* _Your goal_:
All the data beneath this line is to be reproduced exactly.

(Stored records)

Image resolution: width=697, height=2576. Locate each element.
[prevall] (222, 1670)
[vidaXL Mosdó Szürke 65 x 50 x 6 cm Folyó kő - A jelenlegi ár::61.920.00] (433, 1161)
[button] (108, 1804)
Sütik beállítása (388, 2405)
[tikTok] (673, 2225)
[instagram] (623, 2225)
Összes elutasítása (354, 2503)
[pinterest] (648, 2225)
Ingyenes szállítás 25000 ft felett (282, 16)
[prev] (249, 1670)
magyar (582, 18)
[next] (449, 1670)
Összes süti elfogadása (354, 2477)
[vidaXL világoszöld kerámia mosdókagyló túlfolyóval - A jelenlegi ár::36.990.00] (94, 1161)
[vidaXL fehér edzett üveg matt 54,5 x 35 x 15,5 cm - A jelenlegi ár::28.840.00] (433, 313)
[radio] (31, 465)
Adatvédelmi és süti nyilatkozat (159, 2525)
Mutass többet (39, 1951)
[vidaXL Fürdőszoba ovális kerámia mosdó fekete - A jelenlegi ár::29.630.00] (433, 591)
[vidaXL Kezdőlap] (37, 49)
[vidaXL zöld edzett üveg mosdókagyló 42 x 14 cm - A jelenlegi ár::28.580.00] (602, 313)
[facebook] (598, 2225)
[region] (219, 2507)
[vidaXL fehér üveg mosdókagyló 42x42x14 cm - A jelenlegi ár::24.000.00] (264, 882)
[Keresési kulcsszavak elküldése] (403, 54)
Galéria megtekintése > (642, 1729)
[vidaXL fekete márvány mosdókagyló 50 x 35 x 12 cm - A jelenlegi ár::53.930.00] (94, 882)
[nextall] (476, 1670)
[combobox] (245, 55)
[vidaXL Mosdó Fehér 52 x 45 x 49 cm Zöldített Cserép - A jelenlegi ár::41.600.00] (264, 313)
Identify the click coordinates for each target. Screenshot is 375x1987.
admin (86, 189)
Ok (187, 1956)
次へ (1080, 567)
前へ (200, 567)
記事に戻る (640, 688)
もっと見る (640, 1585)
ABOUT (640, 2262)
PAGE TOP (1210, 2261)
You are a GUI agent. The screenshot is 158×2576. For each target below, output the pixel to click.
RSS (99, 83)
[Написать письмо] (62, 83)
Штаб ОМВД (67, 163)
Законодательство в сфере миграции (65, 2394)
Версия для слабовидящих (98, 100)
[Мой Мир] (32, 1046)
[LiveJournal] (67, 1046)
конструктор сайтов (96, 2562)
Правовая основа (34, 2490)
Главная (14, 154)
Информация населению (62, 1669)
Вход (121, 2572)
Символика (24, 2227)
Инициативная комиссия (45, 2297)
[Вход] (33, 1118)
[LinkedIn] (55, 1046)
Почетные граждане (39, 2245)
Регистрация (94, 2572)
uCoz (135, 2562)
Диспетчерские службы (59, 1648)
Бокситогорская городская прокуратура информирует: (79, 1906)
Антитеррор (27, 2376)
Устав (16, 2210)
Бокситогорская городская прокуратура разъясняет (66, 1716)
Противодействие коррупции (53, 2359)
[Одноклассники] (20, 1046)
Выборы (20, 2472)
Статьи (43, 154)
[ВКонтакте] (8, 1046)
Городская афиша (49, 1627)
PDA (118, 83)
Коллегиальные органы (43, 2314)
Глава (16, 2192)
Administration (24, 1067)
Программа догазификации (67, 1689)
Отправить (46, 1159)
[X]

* _Written solution_:
Image resolution: width=697, height=2576. Locate each element.
[prevall] (222, 1670)
[vidaXL Mosdó Szürke 65 x 50 x 6 cm Folyó kő - A jelenlegi ár::61.920.00] (433, 1161)
[button] (108, 1804)
Sütik beállítása (388, 2405)
[tikTok] (673, 2225)
[instagram] (623, 2225)
Összes elutasítása (354, 2503)
[pinterest] (648, 2225)
Ingyenes szállítás 25000 ft felett (282, 16)
[prev] (249, 1670)
magyar (582, 18)
[next] (449, 1670)
Összes süti elfogadása (354, 2477)
[vidaXL világoszöld kerámia mosdókagyló túlfolyóval - A jelenlegi ár::36.990.00] (94, 1161)
[vidaXL fehér edzett üveg matt 54,5 x 35 x 15,5 cm - A jelenlegi ár::28.840.00] (433, 313)
[radio] (31, 465)
Adatvédelmi és süti nyilatkozat (159, 2525)
Mutass többet (39, 1951)
[vidaXL Fürdőszoba ovális kerámia mosdó fekete - A jelenlegi ár::29.630.00] (433, 591)
[vidaXL Kezdőlap] (37, 49)
[vidaXL zöld edzett üveg mosdókagyló 42 x 14 cm - A jelenlegi ár::28.580.00] (602, 313)
[facebook] (598, 2225)
[region] (219, 2507)
[vidaXL fehér üveg mosdókagyló 42x42x14 cm - A jelenlegi ár::24.000.00] (264, 882)
[Keresési kulcsszavak elküldése] (403, 54)
Galéria megtekintése > (642, 1729)
[vidaXL fekete márvány mosdókagyló 50 x 35 x 12 cm - A jelenlegi ár::53.930.00] (94, 882)
[nextall] (476, 1670)
[combobox] (245, 55)
[vidaXL Mosdó Fehér 52 x 45 x 49 cm Zöldített Cserép - A jelenlegi ár::41.600.00] (264, 313)
Identify the click coordinates for each target. Screenshot is 375x1987.
admin (86, 189)
Ok (187, 1956)
次へ (1080, 567)
前へ (200, 567)
記事に戻る (640, 688)
もっと見る (640, 1585)
ABOUT (640, 2262)
PAGE TOP (1210, 2261)
You are a GUI agent. The screenshot is 158×2576. For each target below, output the pixel to click.
RSS (99, 83)
[Написать письмо] (62, 83)
Штаб ОМВД (67, 163)
Законодательство в сфере миграции (65, 2394)
Версия для слабовидящих (98, 100)
[Мой Мир] (32, 1046)
[LiveJournal] (67, 1046)
конструктор сайтов (96, 2562)
Правовая основа (34, 2490)
Главная (14, 154)
Информация населению (62, 1669)
Вход (121, 2572)
Символика (24, 2227)
Инициативная комиссия (45, 2297)
[Вход] (33, 1118)
[LinkedIn] (55, 1046)
Почетные граждане (39, 2245)
Регистрация (94, 2572)
uCoz (135, 2562)
Диспетчерские службы (59, 1648)
Бокситогорская городская прокуратура информирует: (79, 1906)
Антитеррор (27, 2376)
Устав (16, 2210)
Бокситогорская городская прокуратура разъясняет (66, 1716)
Противодействие коррупции (53, 2359)
[Одноклассники] (20, 1046)
Выборы (20, 2472)
Статьи (43, 154)
[ВКонтакте] (8, 1046)
Городская афиша (49, 1627)
PDA (118, 83)
Коллегиальные органы (43, 2314)
Глава (16, 2192)
Administration (24, 1067)
Программа догазификации (67, 1689)
Отправить (46, 1159)
[X]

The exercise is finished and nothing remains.